━━━━━ TEXTO DE LEITURA

Lembra dos casos de bloqueio do WhatsApp? Eles ocorreram porque magistrados entenderam que a empresa estava descumprindo uma ordem judicial que determinava a entrega do conteúdo de mensagens trocadas no aplicativo. Acontece que, com a implementação de criptografia de ponta a ponta, nem mesmo a empresa reputadamente teria como acessar essa informação. A tecnologia disse “não” e a lei mandou bloquear o aplicativo. Por motivos semelhantes o vice-presidente do Facebook na América Latina também foi detido.

A história fica ainda mais complicada quando entram em cena as empresas multinacionais que operam no Brasil, mas que armazenam os dados pessoais de seus usuários em outros países. Será que o escritório brasileiro (que muitas vezes vive de vender anúncios nas plataformas, mas não opera a mesma), pode ser obrigado a entregar os dados necessários para uma investigação?

━━━━━━━━━━

EXERCÍCIOS PROPOSTOS:
1. Resuma em duas frases o texto sobre os bloqueios do WhatsApp.
2. Escreva a continuação do texto sobre os bloqueios do WhatsApp e o acesso judicial a dados, começando logo após a última frase apresentada.
Os registros a seguir não são necessários para a resolução.

━━━━━ REGISTROS FORNECIDOS

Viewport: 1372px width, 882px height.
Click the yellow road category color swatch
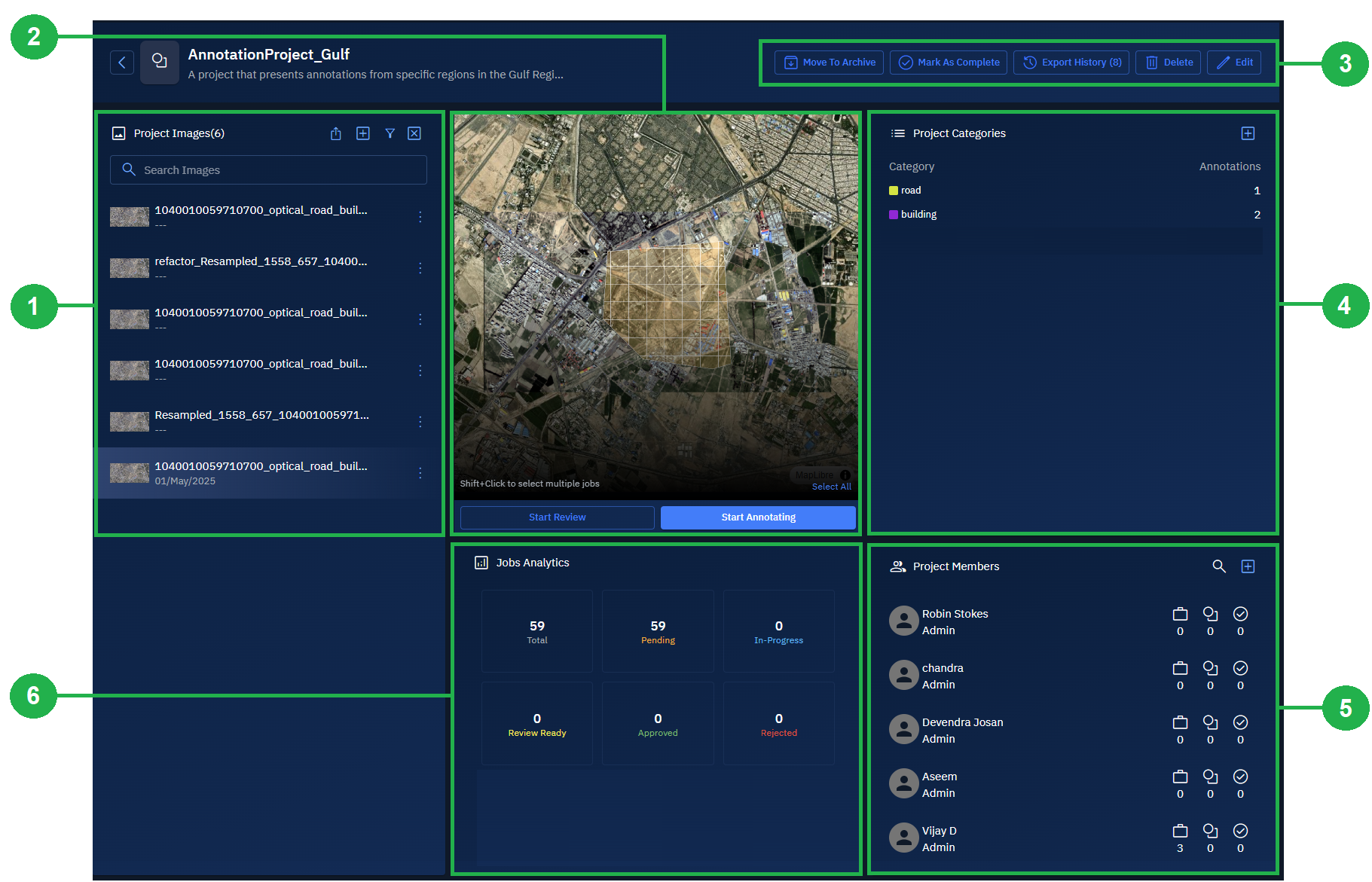(x=894, y=191)
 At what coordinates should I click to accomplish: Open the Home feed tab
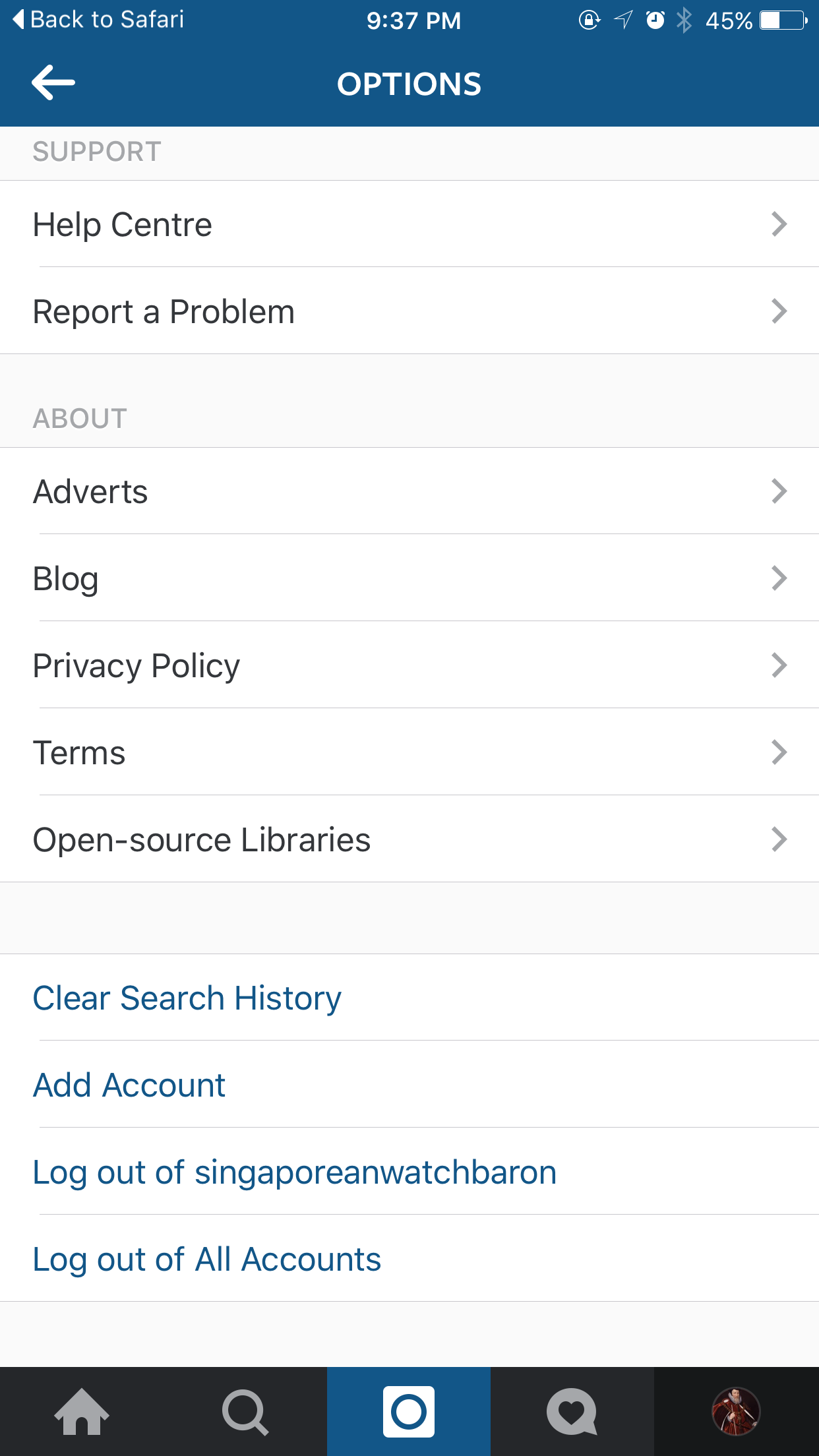coord(82,1412)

━━━━━━━━━━

RESPOSTAS ESCRITAS:
1. Os bloqueios do WhatsApp ocorreram porque magistrados entenderam que a empresa descumpria ordens judiciais de entregar o conteúdo de mensagens, embora a criptografia de ponta a ponta supostamente impeça até a própria empresa de acessar essa informação, e por motivos semelhantes o vice-presidente do Facebook na América Latina foi detido. A questão se complica com multinacionais que operam no Brasil, mas armazenam dados pessoais de usuários em outros países, o que levanta a dúvida sobre se o escritório brasileiro pode ser obrigado a entregar os dados necessários a uma investigação.

2.
Para debater justamente essas questões o Supremo Tribunal Federal (STF) sediou na segunda-feira passada (dia 10/02) uma audiência pública que reuniu o ministro da Justiça, Sérgio Moro, ex-ministros do STF como Carlos Ayres Britto e Francisco Rezek, o advogado-geral do governo dos Estados Unidos durante a gestão Obama, Eric Holder Jr, além de especialistas em regulação da internet e representantes de grandes empresas da tecnologia, como Facebook e Yahoo.

Esse “crossover” surgiu de uma ação declaratória de constitucionalidade (ADC nº 51) movida pela ASSESPRO Nacional (Federação das Associações das Empresas de Tecnologia da Informação) cujo objeto é a confirmação de que o decreto nº 3.810/2001 é compatível com a Constituição. Esse decreto internalizou como lei brasileira os termos de um acordo de assistência judiciária em matéria penal (“multilateral legal assistance treaty”, ou MLAT) celebrado entre o governo brasileiro e o norte-americano.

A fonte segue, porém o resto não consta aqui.